Draft Genome Sequences of Six Nontypeable Haemophilus influenzae Strains That Establish Bacteremia in the Infant Rat Model of Invasive Disease.

Haemophilus influenzae is an important cause of invasive disease. The infant rat is the accepted model of invasive H. influenzae disease. Here, we report the genome sequences of six nontypeable H. influenzae strains that establish bacteremia in the infant rat.

GENOME ANNOUNCEMENT

Haemophilus influenzae colonizes the human nasopharynx and is an opportunistic pathogen causing significant human disease. H. influenzae causes both mucosal and invasive infections, including otitis media, exacerbations of chronic obstructive pulmonary disease, and bacteremia (1–3). Vaccines directed at the H. influenzae type b capsule have significantly reduced invasive disease caused by such strains (3), and the majority of H. influenzae invasive disease is now caused by nontypeable strains (1). The infant rat is a widely used model of invasive H. influenzae disease (4, 5). H. influenzae type b strains readily establish bacteremia and meningitis in this model when infected via either the intraperitoneal or nasopharyngeal route (6). However, nontypeable H. influenzae (NTHi) strains less reliably establish and maintain bacteremia in this model. We have previously used the sequenced blood isolate R2866 in the rat model (7). An infective dose of 105 CFU R2866 reproducibly establishes durable bacteremia. However, in our hands, other well-characterized NTHi strains isolated from the nasopharynx (strain 86-028NP) and middle ear (strain R2846) do not establish bacteremia, even at infective doses up to 106 CFU. For ongoing studies on NTHi virulence we required additional strains able to establish bacteremia in the infant rat. We tested 14 NTHi isolates, all isolated from blood, CSF, or brain abscess, for their ability to establish bacteremia in the infant rat. Six strains were able to reproducibly establish bacteremia in the infant rat, while the rest were unable to do so regardless of dose.

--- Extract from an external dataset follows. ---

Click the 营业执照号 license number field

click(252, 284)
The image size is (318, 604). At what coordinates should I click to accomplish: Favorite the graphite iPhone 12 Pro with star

We performed whole-genome sequencing on the six isolates that established bacteremia. NTHi samples were prepared using 50 ng of total genomic DNA according to Nextera DNA library kit protocols (Illumina, Inc). Samples were indexed according to standard protocols so that they could be pooled together and sequenced simultaneously in a single run on the Illumina MiSeq platform using paired-end 150-bp (strains HI1974, HI2114, and HI2116) or paired-end 250-bp (strains HI1980, HI1988, and HI2004) chemistry. Prior to sequencing, each library was run individually on the Agilent High Sensitivity DNA chip to confirm library quality and average insert size. Samples were pooled in equimolar amounts, and 8 pM of the pool was run on the sequencer. Per Illumina’s recommendation, phiX control was spiked into the library pool prior to loading for quality control purposes. For the 300-cycle runs 5 to 10% phiX was used, and for the 500-cycle runs 1% phiX was used per Illumina protocols. A total of thirty to forty million reads were collected for each run. Raw sequence data were de novo assembled and aligned to a reference isolate using CLC Genomics Workbench (CLC Bio) to identify single-nucleotide polymorphisms as well as regions with insertions or deletions (indels). Sequencing results are summarized in Table 1. The sequences reported herein will facilitate further in vivo studies of invasive NTHi disease and virulence determinants.

TABLE 1 

Summary of genome sequences for six invasive NTHi isolates

Strain name	Source	BioSample no.	GenBank accession no.	Genome coverage (×)	No. of contigs	G+C content (%)	Genome size (Mb)	No. of genes
HI1974	Blood	SAMN03702706	LFFT00000000	348	41	37.9	1.77	1,739
HI1980	Blood	SAMN03702713	LFFO00000000	1,088	20	37.8	1.76	1,712
HI1988	Blood	SAMN03702714	LFFN00000000	978	18	37.9	1.84	1,814
HI2004	Blood	SAMN03702711	LFFQ00000000	1,052	21	37.9	1.77	1,736
HI2114	Blood	SAMN03702707	LFFR00000000	816	75	37.9	1.89	1,865
HI2116	Blood	SAMN03702708	LFFS00000000	387	34	38.0	1.83	1,793

Nucleotide sequence accession numbers.

Genome sequences for the six strains described herein have been deposited in GenBank under the accession numbers listed in Table 1.